INSTRUCTION: Reproduce the records word for word, starting at the line that contains "Select the histogram bar between 0.75 and 1" and ending after the line that contains "pos(144,300)". Leave the pictures out.

DATA SHOWN:
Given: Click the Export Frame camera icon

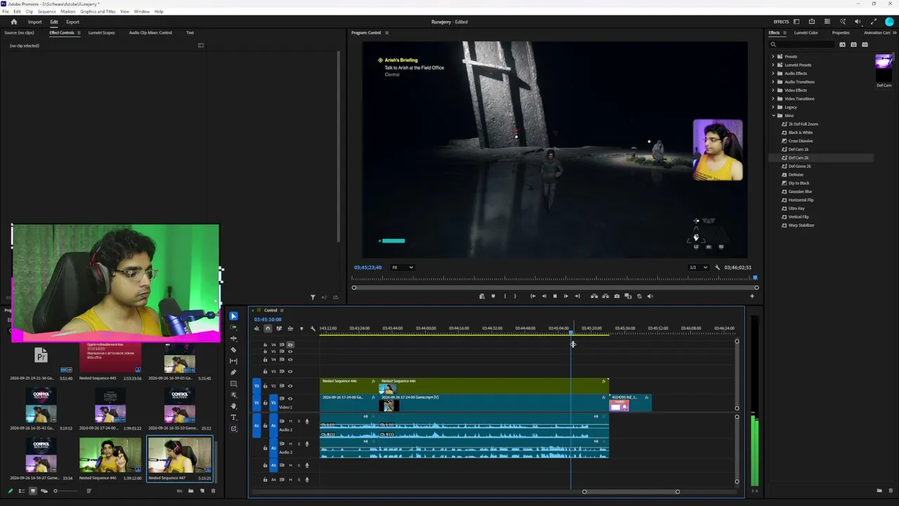Looking at the screenshot, I should pyautogui.click(x=617, y=296).
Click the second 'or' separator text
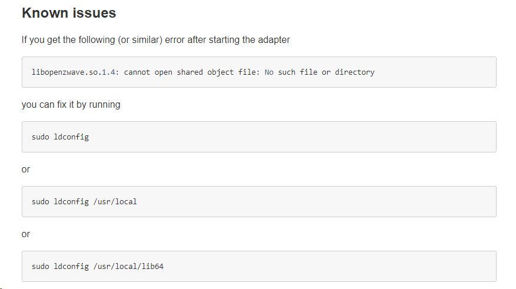 pyautogui.click(x=26, y=234)
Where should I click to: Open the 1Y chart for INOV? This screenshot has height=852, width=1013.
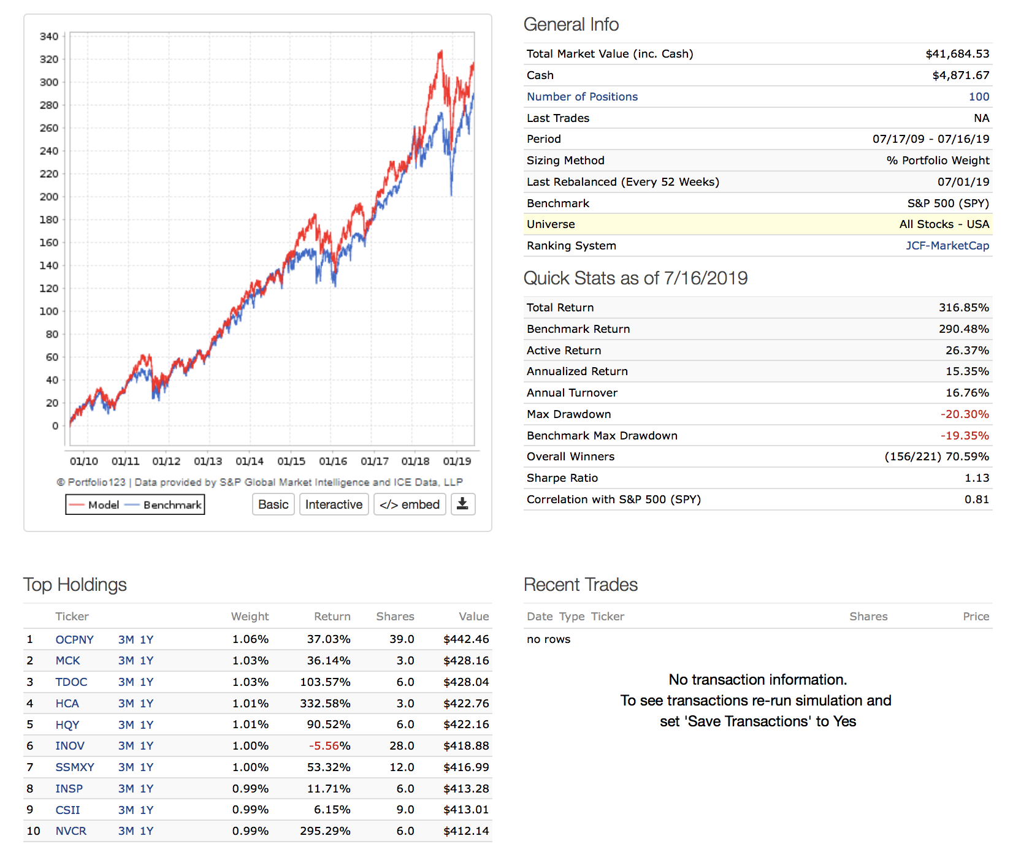tap(147, 746)
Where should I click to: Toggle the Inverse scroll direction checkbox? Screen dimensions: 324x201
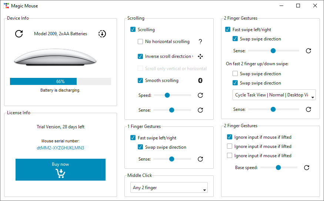click(140, 56)
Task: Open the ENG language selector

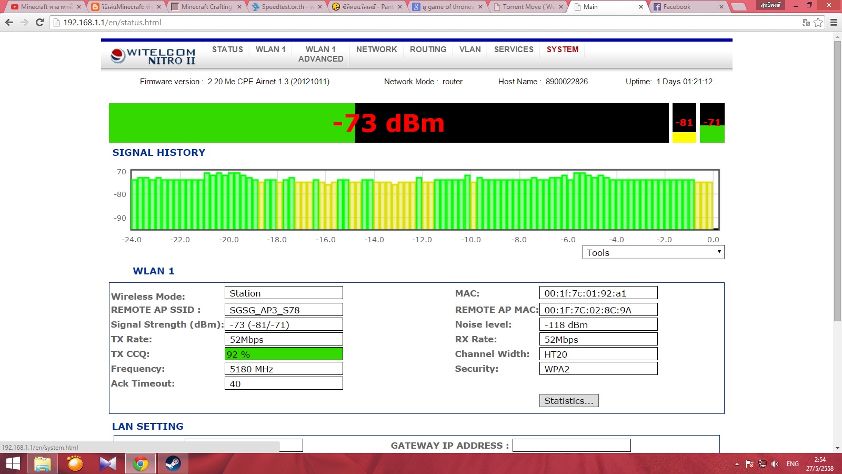Action: [793, 464]
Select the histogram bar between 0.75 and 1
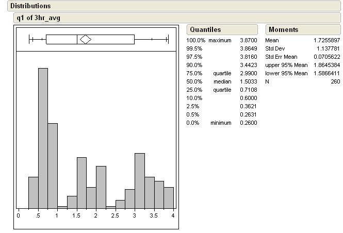Screen dimensions: 343x233 53,165
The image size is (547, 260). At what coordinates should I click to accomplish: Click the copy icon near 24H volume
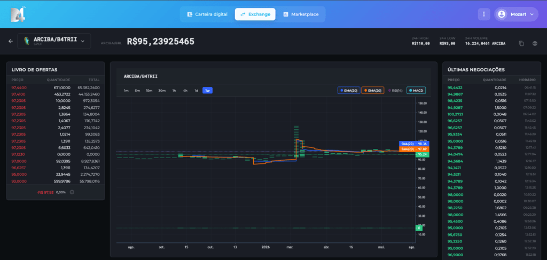pyautogui.click(x=521, y=44)
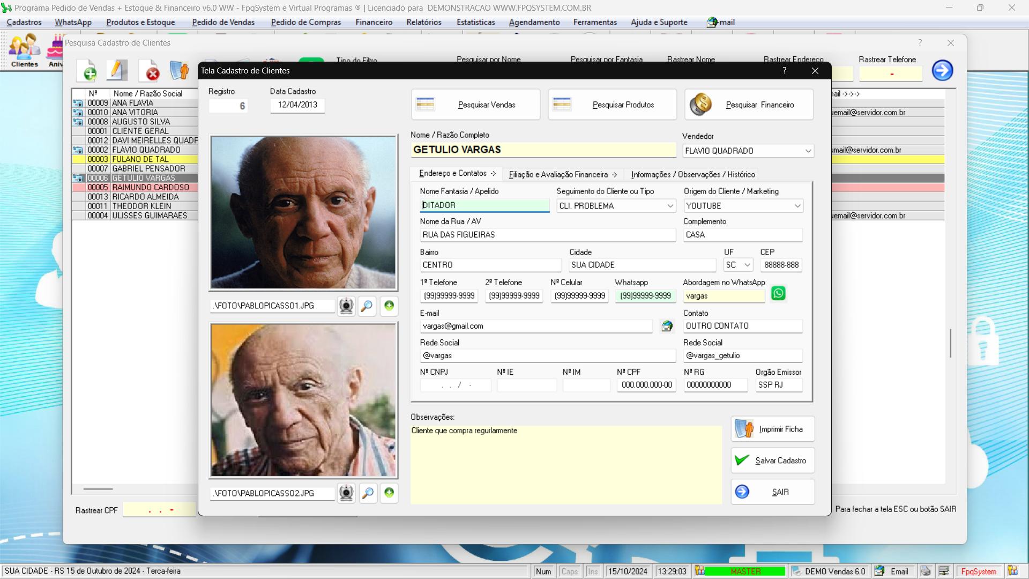
Task: Expand the Vendedor dropdown
Action: click(808, 151)
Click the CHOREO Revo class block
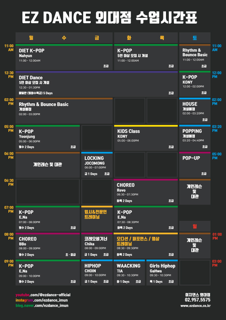 pos(146,192)
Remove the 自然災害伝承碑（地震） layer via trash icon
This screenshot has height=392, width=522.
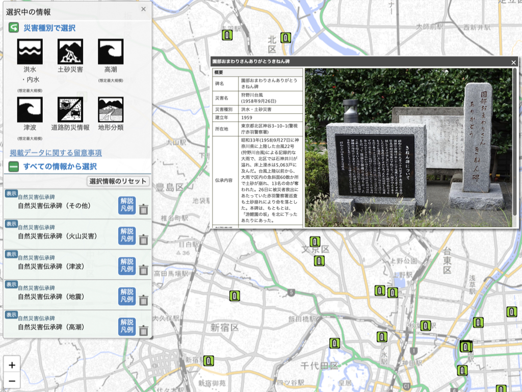pos(144,300)
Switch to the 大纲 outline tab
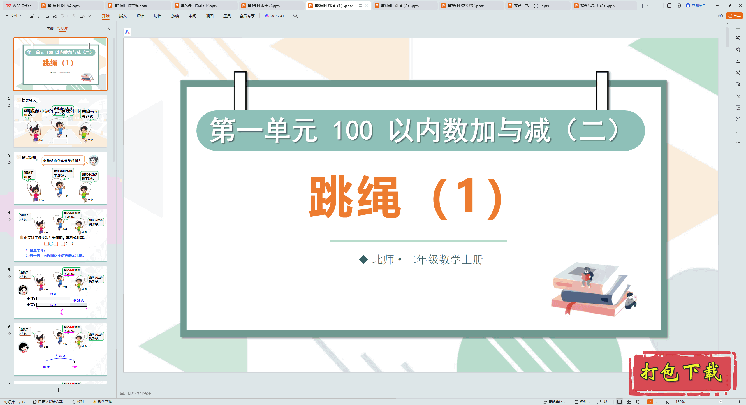Image resolution: width=746 pixels, height=405 pixels. (x=50, y=28)
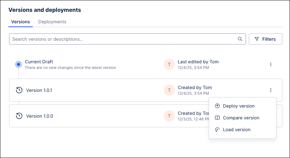This screenshot has height=158, width=290.
Task: Focus the Search versions or descriptions field
Action: 122,39
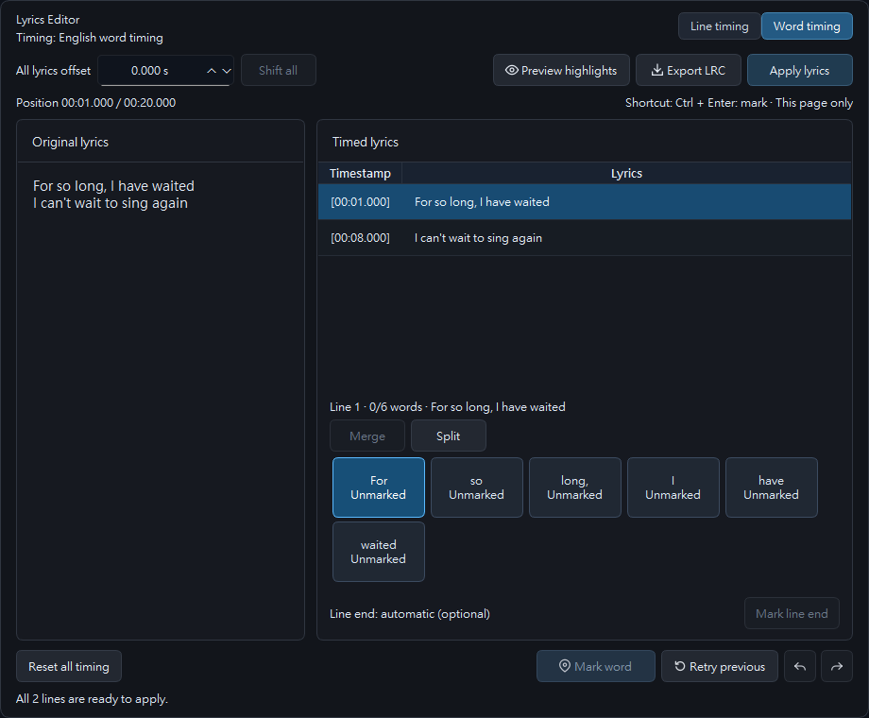Click the Timestamp column header
869x718 pixels.
tap(360, 174)
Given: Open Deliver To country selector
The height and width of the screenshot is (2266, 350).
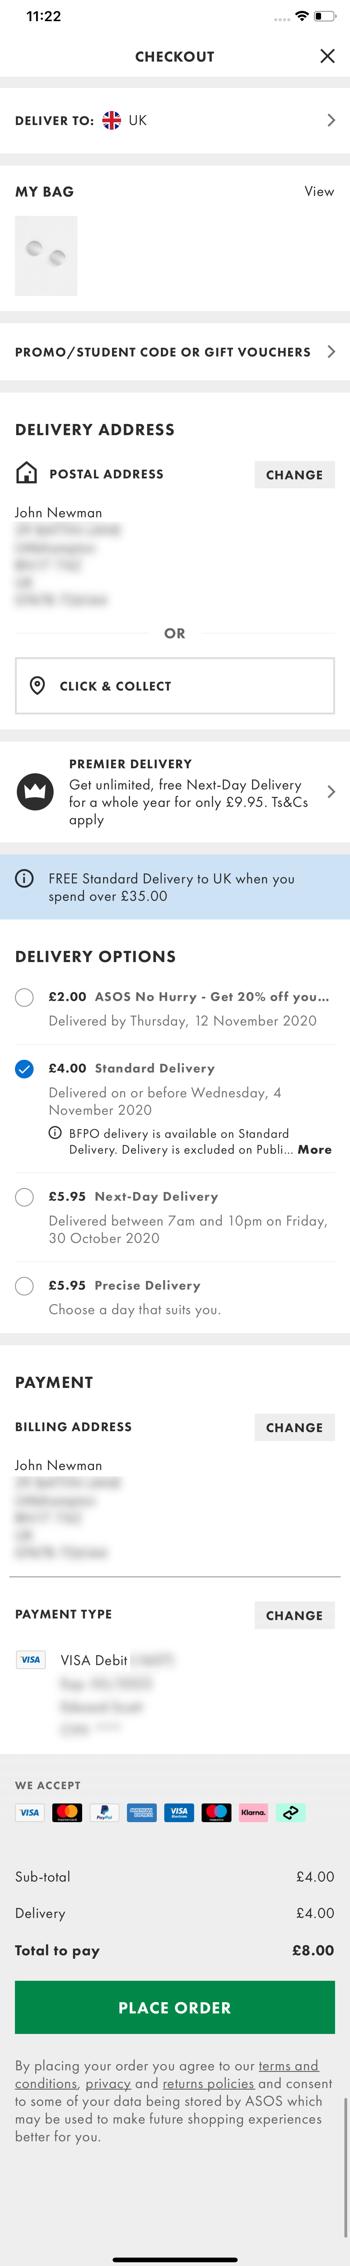Looking at the screenshot, I should click(331, 121).
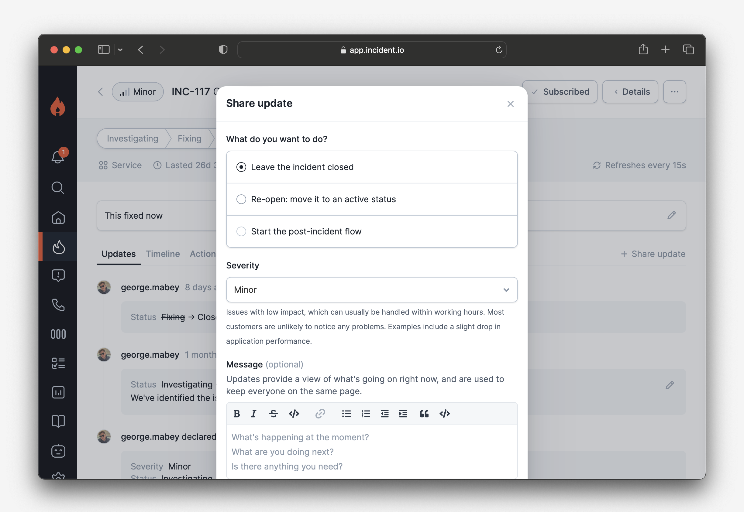Click the Bold formatting icon
This screenshot has height=512, width=744.
[237, 414]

SOLUTION TO THIS EXERCISE:
Select the histogram bar between 0.75 and 1
Screen dimensions: 343x233 53,165
The image size is (547, 260). At what coordinates should I click to accomplish: Click the copy icon near 24H volume
pyautogui.click(x=521, y=44)
Task: Expand the Vendedor dropdown
Action: click(808, 151)
Click the CHOREO Revo class block
 pos(146,192)
Remove the 自然災害伝承碑（地震） layer via trash icon
This screenshot has height=392, width=522.
pos(144,300)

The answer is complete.